* _TO DO_:
All lines from the one containing "The width and height of the screenshot is (555, 299)." through the end of the entries below should appear in the answer exactly, with no others.

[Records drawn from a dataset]
┌──

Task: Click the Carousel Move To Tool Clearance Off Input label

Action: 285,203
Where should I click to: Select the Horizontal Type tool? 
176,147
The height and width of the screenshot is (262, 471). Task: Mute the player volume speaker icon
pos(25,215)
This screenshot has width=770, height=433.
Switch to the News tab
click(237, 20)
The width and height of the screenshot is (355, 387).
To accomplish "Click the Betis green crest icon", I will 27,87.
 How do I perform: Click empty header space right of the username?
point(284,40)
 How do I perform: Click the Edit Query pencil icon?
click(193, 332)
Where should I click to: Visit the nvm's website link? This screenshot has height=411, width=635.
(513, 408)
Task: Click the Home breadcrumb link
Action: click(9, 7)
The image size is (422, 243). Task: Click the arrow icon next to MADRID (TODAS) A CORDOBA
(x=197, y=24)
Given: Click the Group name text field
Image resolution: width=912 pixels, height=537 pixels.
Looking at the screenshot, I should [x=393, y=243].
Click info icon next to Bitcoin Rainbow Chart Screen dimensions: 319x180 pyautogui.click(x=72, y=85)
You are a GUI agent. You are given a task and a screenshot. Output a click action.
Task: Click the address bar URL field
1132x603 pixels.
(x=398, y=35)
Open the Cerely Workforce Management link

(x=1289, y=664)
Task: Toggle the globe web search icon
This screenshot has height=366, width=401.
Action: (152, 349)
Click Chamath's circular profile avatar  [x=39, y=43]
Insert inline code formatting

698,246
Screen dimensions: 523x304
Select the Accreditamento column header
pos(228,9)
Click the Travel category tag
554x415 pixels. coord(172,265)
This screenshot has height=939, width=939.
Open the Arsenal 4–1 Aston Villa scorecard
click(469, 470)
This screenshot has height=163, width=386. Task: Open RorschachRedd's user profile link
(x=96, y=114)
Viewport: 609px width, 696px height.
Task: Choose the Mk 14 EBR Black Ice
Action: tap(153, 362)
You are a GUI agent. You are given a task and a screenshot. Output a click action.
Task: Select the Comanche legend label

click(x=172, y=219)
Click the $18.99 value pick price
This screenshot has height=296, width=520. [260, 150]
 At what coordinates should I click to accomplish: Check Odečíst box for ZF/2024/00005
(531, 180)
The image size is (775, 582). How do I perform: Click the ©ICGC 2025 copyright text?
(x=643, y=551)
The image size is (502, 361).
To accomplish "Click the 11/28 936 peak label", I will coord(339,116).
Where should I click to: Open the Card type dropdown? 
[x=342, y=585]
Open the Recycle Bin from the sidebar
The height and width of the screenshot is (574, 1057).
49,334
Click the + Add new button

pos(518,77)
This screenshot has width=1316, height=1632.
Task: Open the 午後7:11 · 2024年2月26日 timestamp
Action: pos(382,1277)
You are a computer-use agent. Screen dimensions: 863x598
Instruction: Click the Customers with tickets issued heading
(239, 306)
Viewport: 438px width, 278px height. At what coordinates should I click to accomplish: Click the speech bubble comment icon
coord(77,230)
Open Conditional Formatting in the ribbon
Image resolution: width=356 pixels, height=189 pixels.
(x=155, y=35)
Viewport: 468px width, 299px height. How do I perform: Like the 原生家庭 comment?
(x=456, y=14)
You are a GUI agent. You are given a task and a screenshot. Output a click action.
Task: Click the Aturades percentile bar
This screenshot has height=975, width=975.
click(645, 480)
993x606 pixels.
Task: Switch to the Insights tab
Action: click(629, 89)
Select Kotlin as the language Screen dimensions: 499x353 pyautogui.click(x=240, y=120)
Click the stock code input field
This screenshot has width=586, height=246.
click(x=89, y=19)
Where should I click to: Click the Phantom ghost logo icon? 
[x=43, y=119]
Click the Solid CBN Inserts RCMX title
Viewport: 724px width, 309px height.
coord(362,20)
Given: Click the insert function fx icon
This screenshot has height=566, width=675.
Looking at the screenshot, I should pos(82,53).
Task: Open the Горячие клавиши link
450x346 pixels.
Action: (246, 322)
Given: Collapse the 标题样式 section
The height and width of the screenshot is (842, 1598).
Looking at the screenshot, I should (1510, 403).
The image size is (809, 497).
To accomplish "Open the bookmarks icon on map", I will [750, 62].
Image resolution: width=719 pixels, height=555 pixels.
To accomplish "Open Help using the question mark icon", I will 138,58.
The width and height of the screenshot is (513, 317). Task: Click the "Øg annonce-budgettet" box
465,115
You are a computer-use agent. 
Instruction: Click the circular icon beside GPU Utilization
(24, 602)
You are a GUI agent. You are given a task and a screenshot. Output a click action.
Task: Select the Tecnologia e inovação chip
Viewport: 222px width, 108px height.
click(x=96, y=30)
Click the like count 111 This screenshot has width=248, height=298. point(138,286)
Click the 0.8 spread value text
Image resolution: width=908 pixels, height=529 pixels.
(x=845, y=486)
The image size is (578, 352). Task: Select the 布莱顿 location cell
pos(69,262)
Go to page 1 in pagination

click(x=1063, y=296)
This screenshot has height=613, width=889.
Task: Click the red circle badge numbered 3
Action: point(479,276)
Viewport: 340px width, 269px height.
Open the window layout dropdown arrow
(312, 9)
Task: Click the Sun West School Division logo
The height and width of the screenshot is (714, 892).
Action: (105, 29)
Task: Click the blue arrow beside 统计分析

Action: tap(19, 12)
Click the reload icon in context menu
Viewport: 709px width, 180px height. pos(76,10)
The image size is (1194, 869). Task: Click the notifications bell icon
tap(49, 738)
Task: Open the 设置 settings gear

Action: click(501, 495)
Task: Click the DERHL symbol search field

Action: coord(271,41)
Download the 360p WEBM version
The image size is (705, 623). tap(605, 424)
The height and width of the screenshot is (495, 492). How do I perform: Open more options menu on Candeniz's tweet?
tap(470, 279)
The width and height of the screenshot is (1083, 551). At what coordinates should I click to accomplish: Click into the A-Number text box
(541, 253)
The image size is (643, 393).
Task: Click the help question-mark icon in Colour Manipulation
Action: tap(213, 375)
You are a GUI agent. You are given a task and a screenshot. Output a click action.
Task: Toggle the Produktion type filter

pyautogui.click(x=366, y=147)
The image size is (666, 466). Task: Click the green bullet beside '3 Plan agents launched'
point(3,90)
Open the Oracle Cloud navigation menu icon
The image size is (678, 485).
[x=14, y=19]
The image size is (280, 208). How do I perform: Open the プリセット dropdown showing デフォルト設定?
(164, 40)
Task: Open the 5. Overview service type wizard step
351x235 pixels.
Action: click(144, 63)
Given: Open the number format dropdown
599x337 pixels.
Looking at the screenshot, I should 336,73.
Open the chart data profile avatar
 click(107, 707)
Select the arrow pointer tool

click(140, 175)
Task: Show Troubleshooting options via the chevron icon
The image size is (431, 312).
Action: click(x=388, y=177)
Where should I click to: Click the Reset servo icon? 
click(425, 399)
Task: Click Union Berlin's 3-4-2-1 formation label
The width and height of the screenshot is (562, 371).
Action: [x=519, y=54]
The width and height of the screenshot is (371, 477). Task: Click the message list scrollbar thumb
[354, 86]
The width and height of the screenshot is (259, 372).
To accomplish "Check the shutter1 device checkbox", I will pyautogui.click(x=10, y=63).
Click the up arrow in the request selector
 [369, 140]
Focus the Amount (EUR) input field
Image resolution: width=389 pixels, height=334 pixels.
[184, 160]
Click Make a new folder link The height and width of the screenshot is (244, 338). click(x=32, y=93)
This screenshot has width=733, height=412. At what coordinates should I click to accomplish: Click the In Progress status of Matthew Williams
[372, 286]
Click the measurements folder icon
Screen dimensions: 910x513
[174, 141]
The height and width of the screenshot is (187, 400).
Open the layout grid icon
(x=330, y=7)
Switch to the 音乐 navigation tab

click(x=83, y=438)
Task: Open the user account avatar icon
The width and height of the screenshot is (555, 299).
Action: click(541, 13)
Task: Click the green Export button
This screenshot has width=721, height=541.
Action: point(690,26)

└──

* _EXERCISE RESPONSE_:
The width and height of the screenshot is (555, 299).
Action: click(541, 13)
Task: Click the green Export button
This screenshot has width=721, height=541.
Action: point(690,26)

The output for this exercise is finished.